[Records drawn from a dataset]
== Segment start ==
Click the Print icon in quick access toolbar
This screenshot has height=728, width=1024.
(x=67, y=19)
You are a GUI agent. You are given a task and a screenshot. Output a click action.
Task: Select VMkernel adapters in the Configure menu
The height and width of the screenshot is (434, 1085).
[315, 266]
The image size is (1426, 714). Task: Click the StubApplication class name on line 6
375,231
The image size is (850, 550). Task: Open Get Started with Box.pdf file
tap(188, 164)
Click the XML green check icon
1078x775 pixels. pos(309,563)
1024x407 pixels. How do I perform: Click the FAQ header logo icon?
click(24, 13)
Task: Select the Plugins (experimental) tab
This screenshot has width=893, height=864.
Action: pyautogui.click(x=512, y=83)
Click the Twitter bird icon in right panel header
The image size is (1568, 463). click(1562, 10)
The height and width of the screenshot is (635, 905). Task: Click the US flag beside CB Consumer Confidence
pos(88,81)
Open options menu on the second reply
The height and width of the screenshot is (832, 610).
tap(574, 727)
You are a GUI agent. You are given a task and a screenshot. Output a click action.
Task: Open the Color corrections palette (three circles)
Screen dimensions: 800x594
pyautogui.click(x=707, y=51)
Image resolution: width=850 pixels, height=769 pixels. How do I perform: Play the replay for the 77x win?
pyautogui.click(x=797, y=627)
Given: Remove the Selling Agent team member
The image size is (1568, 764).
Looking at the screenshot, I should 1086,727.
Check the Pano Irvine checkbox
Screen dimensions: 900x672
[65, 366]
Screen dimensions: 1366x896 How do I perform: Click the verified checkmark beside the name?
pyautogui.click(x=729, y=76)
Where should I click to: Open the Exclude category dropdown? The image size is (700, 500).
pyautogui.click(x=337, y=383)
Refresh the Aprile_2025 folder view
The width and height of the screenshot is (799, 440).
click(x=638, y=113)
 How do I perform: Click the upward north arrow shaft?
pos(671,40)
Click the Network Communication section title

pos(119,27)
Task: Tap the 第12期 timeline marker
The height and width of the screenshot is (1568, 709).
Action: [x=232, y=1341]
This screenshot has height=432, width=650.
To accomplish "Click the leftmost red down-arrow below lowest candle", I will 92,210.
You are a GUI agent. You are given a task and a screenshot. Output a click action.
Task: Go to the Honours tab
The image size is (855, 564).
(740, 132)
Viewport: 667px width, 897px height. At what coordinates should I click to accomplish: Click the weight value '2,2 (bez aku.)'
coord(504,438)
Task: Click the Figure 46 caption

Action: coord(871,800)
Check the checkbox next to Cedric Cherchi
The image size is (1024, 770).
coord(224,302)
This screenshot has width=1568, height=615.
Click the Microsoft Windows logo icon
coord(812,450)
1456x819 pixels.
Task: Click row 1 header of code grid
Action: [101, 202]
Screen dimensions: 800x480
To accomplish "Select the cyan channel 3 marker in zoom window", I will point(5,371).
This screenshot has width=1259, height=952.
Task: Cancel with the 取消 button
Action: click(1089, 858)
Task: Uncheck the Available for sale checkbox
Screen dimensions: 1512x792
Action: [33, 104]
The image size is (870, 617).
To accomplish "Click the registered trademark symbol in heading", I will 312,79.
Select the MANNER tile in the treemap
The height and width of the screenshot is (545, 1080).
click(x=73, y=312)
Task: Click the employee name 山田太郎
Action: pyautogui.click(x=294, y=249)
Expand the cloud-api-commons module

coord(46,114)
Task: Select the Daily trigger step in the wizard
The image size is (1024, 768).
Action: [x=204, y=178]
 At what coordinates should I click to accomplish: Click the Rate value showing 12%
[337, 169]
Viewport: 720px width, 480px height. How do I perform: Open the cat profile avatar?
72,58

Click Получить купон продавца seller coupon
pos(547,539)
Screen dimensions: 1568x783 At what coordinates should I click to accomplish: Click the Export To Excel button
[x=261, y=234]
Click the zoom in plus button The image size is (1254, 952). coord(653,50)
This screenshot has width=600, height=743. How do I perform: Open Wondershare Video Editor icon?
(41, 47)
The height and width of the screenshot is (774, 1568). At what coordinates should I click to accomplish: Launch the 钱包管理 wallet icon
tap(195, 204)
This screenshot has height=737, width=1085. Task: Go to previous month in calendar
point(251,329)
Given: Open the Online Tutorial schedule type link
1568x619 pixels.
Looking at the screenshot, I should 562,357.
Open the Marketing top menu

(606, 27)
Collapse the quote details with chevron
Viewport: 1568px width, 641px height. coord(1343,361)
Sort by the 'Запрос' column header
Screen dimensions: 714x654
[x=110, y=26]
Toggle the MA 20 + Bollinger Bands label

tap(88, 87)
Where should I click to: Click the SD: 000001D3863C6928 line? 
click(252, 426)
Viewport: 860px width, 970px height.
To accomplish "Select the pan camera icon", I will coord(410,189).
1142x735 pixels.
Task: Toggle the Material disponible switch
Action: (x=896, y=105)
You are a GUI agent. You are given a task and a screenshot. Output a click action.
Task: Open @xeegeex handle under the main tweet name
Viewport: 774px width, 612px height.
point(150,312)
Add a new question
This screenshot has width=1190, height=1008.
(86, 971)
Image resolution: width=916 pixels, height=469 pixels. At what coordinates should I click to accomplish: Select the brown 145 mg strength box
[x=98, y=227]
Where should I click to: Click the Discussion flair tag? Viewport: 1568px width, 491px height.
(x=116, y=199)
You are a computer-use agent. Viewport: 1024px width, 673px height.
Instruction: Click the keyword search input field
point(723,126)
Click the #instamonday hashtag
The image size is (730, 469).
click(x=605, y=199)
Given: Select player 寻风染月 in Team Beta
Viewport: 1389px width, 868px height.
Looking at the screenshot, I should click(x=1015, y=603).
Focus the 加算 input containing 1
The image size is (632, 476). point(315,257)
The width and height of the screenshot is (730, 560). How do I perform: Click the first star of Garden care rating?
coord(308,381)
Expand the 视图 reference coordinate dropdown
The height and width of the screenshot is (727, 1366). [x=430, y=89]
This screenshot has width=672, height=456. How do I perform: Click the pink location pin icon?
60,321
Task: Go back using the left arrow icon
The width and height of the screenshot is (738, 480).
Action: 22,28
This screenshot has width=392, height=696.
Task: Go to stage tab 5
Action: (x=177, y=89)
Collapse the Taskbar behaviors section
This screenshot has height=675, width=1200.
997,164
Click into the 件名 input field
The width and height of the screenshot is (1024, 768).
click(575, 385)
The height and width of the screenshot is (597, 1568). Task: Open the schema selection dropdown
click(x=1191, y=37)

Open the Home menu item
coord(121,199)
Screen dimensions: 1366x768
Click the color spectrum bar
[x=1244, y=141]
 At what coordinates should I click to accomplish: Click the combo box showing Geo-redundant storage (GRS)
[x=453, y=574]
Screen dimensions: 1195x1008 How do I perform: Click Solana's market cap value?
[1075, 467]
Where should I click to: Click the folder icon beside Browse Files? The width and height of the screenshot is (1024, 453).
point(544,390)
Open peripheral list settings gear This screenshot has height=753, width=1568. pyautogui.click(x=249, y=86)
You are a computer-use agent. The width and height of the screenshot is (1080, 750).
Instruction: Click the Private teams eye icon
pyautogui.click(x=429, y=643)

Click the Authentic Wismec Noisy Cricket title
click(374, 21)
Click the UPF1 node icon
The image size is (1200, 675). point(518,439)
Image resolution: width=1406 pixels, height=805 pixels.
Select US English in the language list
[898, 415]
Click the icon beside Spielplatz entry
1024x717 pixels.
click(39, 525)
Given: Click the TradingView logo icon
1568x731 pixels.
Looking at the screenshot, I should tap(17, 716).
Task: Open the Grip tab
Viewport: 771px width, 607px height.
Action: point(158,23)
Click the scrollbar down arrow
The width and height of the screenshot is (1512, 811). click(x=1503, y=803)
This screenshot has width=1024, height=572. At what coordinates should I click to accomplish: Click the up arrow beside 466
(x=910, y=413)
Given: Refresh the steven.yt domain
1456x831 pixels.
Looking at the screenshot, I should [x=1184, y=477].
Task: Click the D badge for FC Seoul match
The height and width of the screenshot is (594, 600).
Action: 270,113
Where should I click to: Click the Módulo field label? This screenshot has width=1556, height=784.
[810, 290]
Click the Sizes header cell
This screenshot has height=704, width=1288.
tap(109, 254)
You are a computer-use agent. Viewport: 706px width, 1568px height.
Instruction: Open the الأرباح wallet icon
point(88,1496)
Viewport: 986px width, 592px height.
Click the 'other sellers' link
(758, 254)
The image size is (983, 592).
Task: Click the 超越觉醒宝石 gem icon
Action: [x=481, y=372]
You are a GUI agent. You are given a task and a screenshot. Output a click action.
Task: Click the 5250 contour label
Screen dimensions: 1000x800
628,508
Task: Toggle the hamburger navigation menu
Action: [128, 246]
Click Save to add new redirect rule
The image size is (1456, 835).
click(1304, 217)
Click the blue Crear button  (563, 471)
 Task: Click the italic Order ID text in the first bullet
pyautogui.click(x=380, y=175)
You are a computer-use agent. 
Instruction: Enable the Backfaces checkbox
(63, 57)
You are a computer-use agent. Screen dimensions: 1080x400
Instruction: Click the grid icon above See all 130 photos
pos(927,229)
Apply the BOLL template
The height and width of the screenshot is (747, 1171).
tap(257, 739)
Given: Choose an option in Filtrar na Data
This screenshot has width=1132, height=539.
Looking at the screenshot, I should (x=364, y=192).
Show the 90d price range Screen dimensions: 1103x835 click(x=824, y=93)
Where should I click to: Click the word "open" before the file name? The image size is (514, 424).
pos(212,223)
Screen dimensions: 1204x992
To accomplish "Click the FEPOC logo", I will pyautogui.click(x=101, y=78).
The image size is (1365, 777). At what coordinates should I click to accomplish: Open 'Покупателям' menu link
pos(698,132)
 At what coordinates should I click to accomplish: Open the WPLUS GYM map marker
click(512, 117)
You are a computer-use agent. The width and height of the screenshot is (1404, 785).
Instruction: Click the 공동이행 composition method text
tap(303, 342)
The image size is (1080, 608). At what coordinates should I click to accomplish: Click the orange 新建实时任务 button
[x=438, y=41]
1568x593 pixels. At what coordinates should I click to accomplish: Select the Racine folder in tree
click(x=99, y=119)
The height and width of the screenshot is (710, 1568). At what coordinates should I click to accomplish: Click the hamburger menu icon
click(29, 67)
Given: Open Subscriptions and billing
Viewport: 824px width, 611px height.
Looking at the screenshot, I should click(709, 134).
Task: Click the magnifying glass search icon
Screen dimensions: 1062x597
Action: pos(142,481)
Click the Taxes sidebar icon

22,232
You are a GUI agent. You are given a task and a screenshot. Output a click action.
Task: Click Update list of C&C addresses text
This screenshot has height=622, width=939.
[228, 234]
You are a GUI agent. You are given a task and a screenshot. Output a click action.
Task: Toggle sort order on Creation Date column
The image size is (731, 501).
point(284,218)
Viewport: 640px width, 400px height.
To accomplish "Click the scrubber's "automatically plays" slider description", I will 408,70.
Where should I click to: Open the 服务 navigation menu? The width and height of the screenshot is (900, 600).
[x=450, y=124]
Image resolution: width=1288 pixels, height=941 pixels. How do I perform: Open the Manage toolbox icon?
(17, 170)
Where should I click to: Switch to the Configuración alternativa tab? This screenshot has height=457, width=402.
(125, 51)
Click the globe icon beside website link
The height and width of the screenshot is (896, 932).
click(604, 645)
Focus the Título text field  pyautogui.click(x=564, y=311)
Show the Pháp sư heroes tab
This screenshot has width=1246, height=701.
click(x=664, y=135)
== Segment end ==
**What you need to do:** Please transcribe the records exactly from their first line through the line holding "Open options menu on the second reply", and leave out all others.

**Answer box:**
Click the Print icon in quick access toolbar
This screenshot has height=728, width=1024.
(x=67, y=19)
You are a GUI agent. You are given a task and a screenshot. Output a click action.
Task: Select VMkernel adapters in the Configure menu
The height and width of the screenshot is (434, 1085).
[315, 266]
The image size is (1426, 714). Task: Click the StubApplication class name on line 6
375,231
The image size is (850, 550). Task: Open Get Started with Box.pdf file
tap(188, 164)
Click the XML green check icon
1078x775 pixels. pos(309,563)
1024x407 pixels. How do I perform: Click the FAQ header logo icon?
click(24, 13)
Task: Select the Plugins (experimental) tab
This screenshot has width=893, height=864.
Action: pyautogui.click(x=512, y=83)
Click the Twitter bird icon in right panel header
The image size is (1568, 463). click(1562, 10)
The height and width of the screenshot is (635, 905). Task: Click the US flag beside CB Consumer Confidence
pos(88,81)
Open options menu on the second reply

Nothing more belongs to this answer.